Task prompt: The part below that opens with the line containing "For every named" and closes with the line containing "Alle ablehnen (168, 1398)" should be copied exactly, minus any pictures.

Exercise data:
▬▬▬

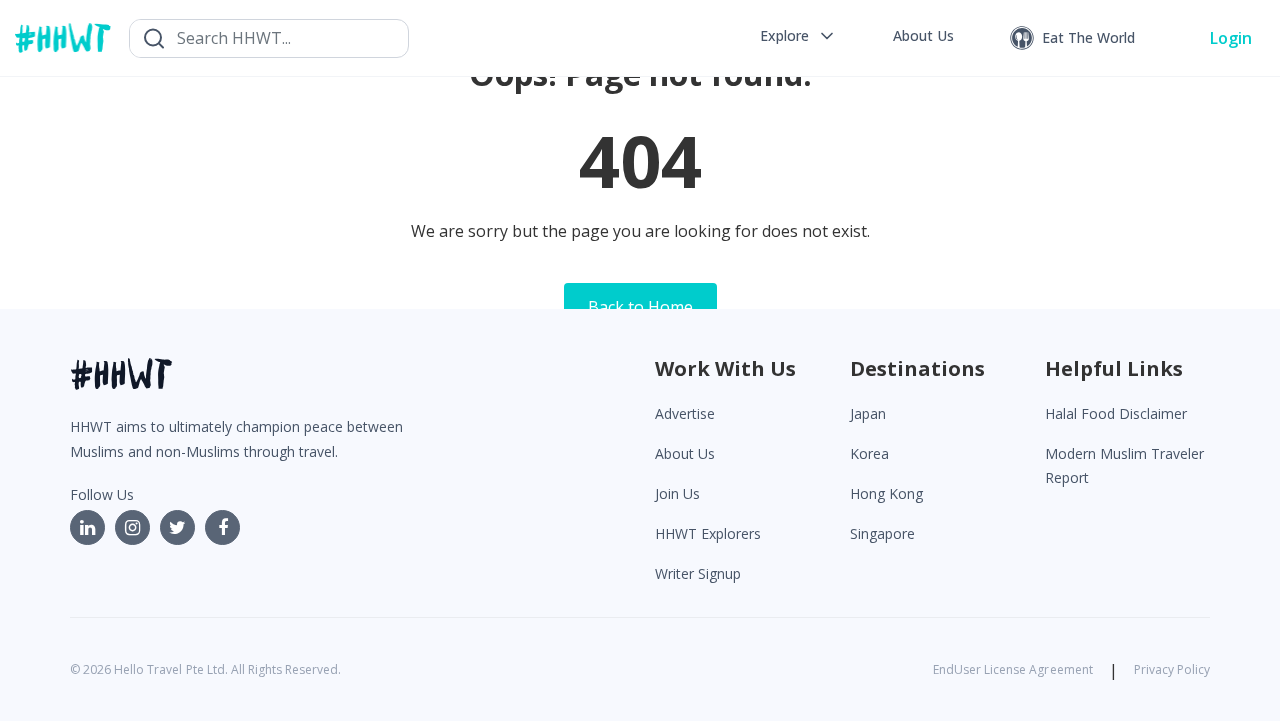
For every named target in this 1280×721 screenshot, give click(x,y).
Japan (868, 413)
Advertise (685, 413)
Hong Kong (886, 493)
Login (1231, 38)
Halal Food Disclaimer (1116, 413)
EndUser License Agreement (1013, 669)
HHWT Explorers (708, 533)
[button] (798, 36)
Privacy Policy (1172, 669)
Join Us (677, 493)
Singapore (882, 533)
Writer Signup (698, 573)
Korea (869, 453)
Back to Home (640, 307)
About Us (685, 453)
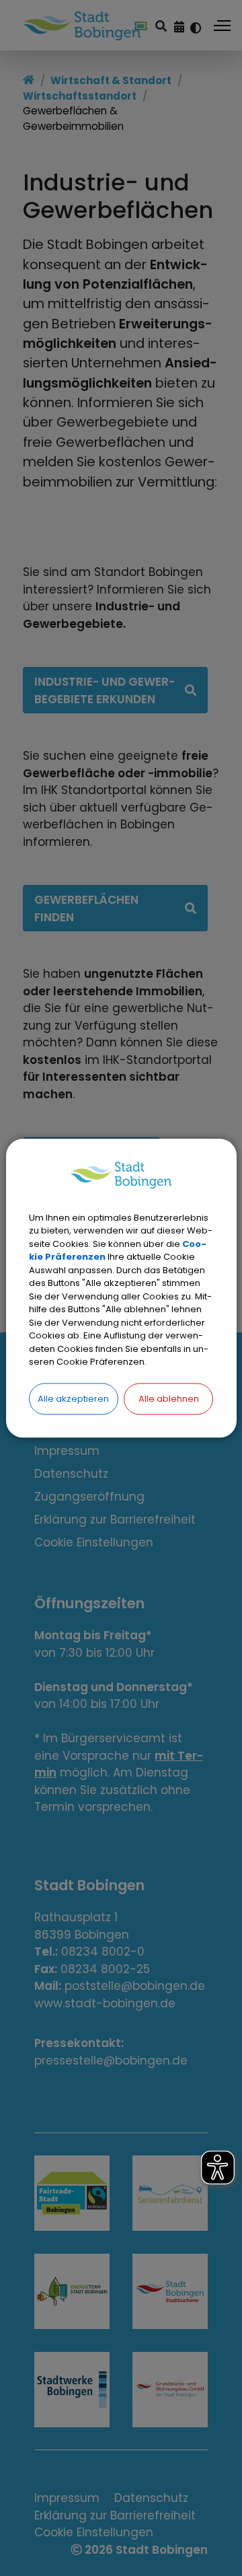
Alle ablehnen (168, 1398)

▬▬▬

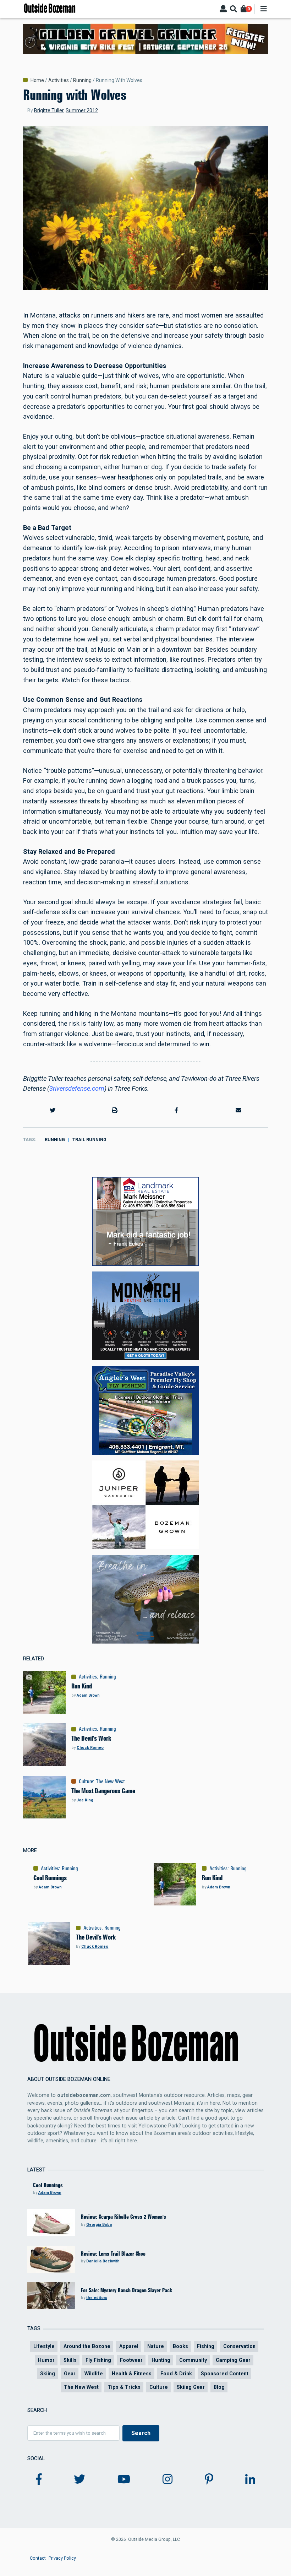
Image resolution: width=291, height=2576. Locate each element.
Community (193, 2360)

▬▬▬

Reply:
For every named target in this 1280×721 screenshot, give click(x,y).
Japan (868, 413)
Advertise (685, 413)
Hong Kong (886, 493)
Login (1231, 38)
Halal Food Disclaimer (1116, 413)
EndUser License Agreement (1013, 669)
HHWT Explorers (708, 533)
[button] (798, 36)
Privacy Policy (1172, 669)
Join Us (677, 493)
Singapore (882, 533)
Writer Signup (698, 573)
Korea (869, 453)
Back to Home (640, 307)
About Us (685, 453)
Alle ablehnen (168, 1398)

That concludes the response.